BMC Microbiology 2010, 10:183  doi:10.1186/1471-2180-10-183

Published: 24 June 2010

Abstract

Background

Catheter-associated urinary tract infection (CAUTI) is the most common nosocomial infection in the United States and is caused by a range of uropathogens. Biofilm formation by uropathogens that cause CAUTI is often mediated by cell surface structures such as fimbriae. In this study, we characterised the genes encoding type 3 fimbriae from CAUTI strains of Escherichia coli, Klebsiella pneumoniae, Klebsiella oxytoca, Citrobacter koseri and Citrobacter freundii.

Results

Phylogenetic analysis of the type 3 fimbrial genes (mrkABCD) from 39 strains revealed they clustered into five distinct clades (A-E) ranging from one to twenty-three members. The majority of sequences grouped in clade A, which was represented by the mrk gene cluster from the genome sequenced K. pneumoniae MGH78578. The E. coli and K. pneumoniae mrkABCD gene sequences clustered together in two distinct clades, supporting previous evidence for the occurrence of inter-genera lateral gene transfer. All of the strains examined caused type 3 fimbriae mediated agglutination of tannic acid treated human erythrocytes despite sequence variation in the mrkD-encoding adhesin gene.
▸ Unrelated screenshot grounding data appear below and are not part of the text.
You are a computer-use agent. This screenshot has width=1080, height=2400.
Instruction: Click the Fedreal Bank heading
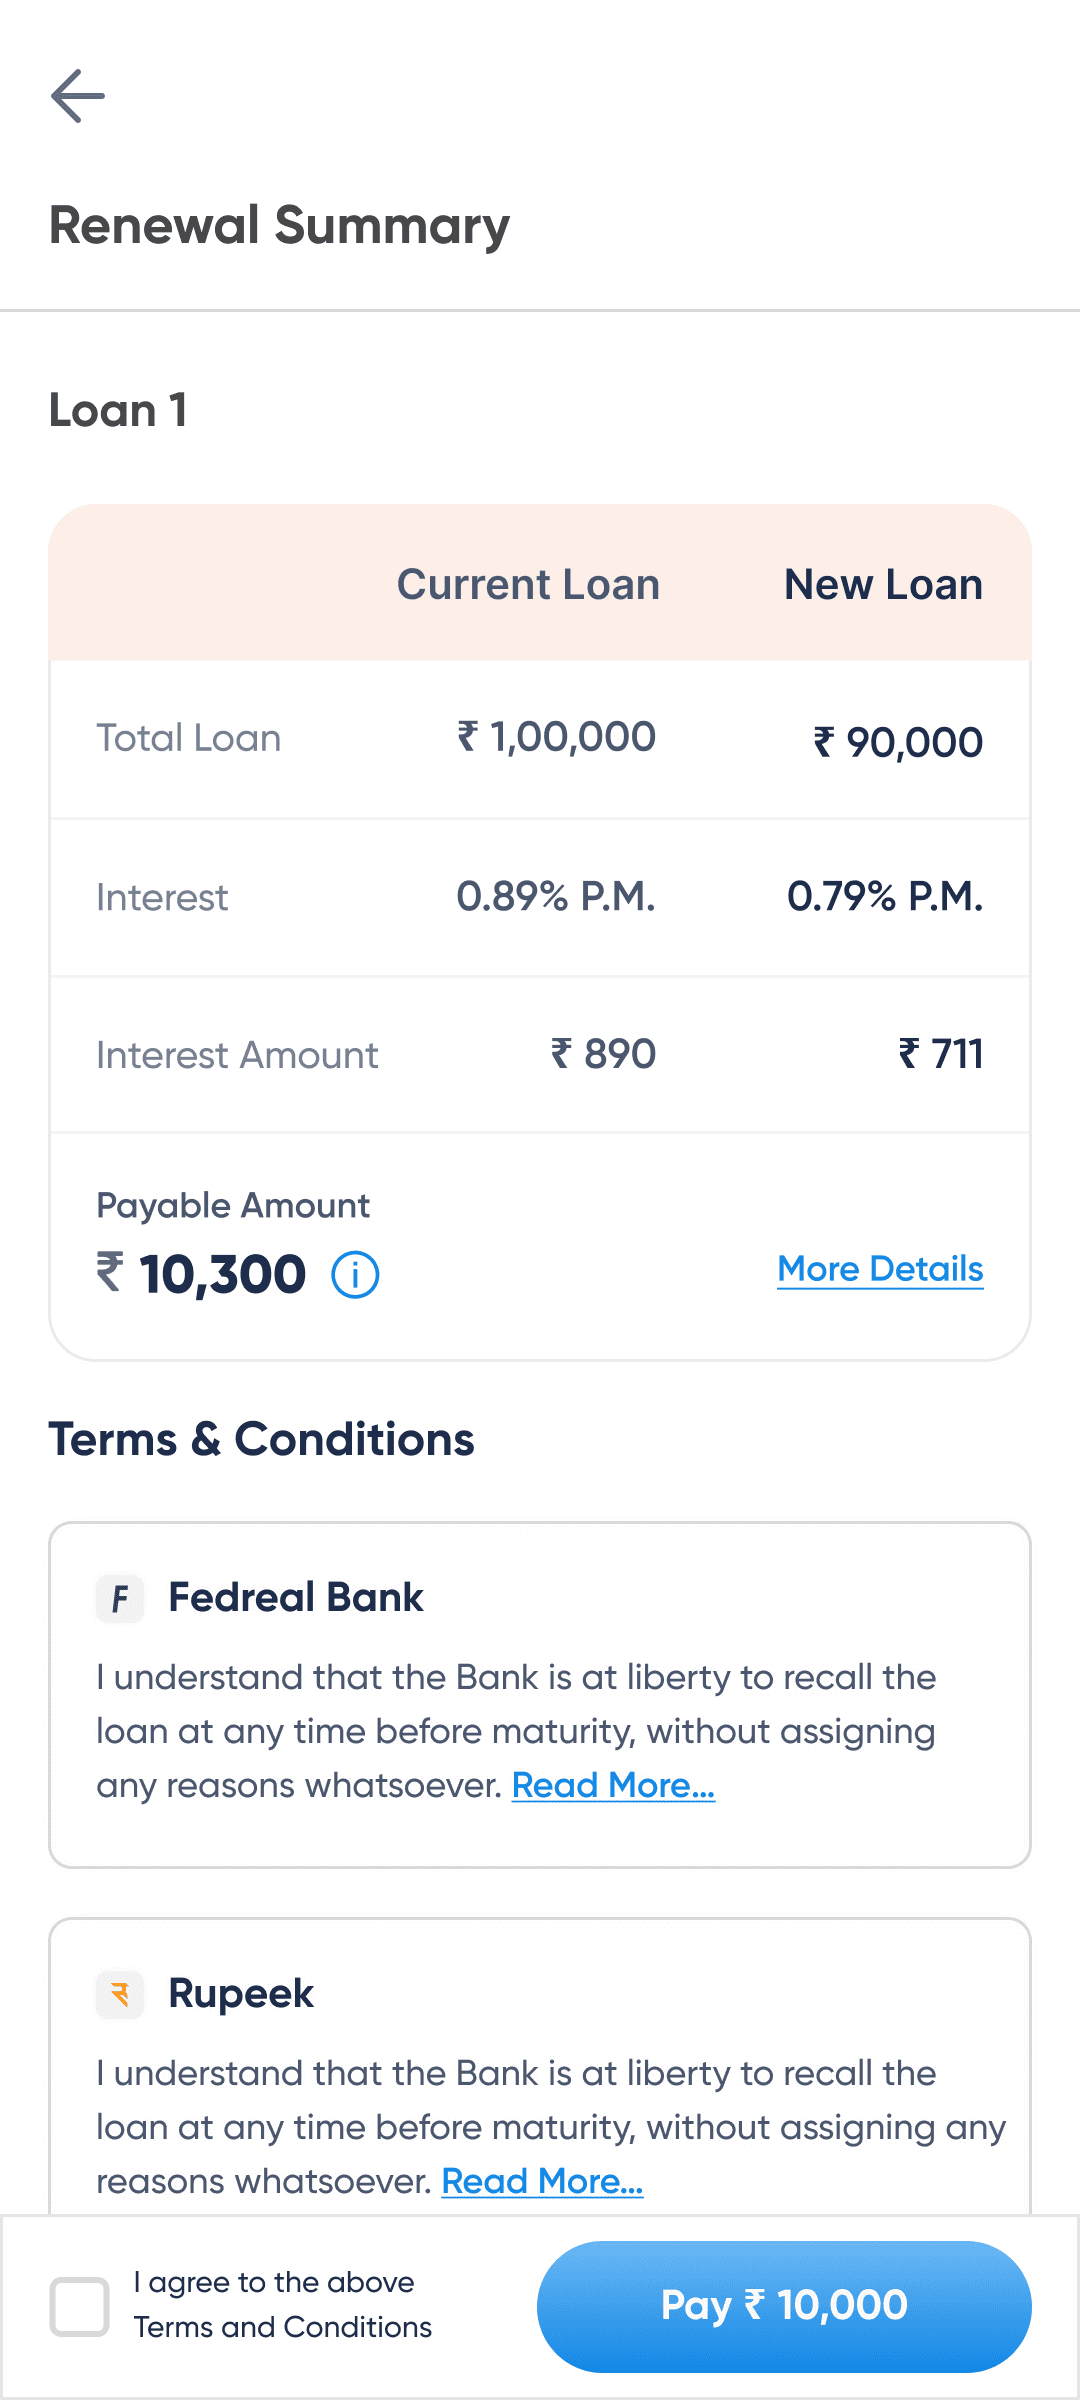(295, 1597)
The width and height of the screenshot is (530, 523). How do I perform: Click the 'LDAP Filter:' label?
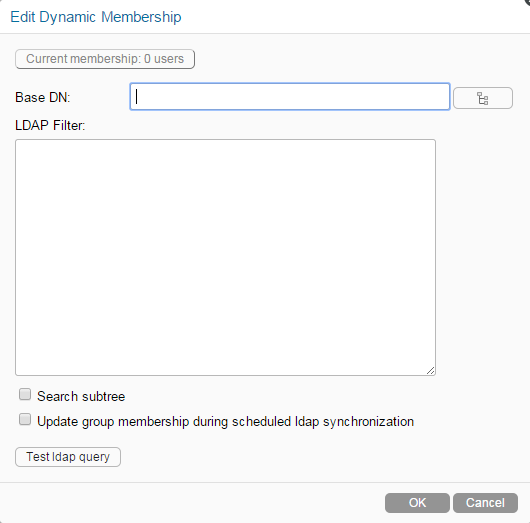click(50, 125)
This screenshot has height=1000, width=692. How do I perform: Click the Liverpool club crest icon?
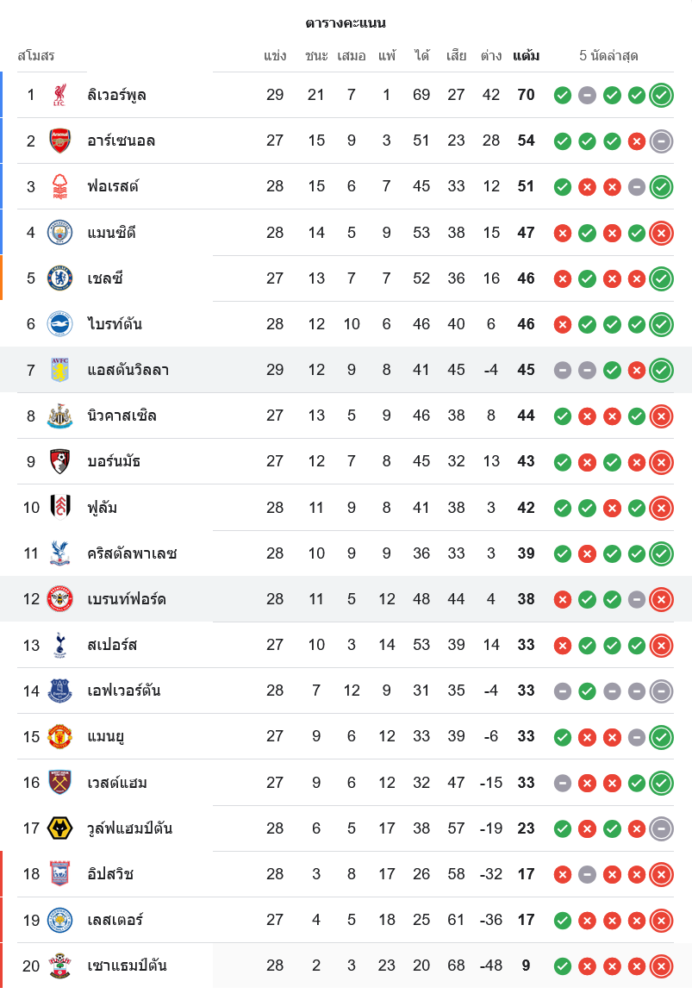pyautogui.click(x=60, y=95)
Type 3 fimbriae deletion mutants were constructed in 13 representative strains and were used to demonstrate a direct role for type 3 fimbriae in biofilm formation.

Conclusions

The expression of functional type 3 fimbriae is common to many Gram-negative pathogens that cause CAUTI and is strongly associated with biofilm growth. Our data provides additional evidence for the spread of type 3 fimbrial genes by lateral gene transfer. Further work is now required to substantiate the clade structure reported here by examining more strains as well as other bacterial genera that make type 3 fimbriae and cause CAUTI.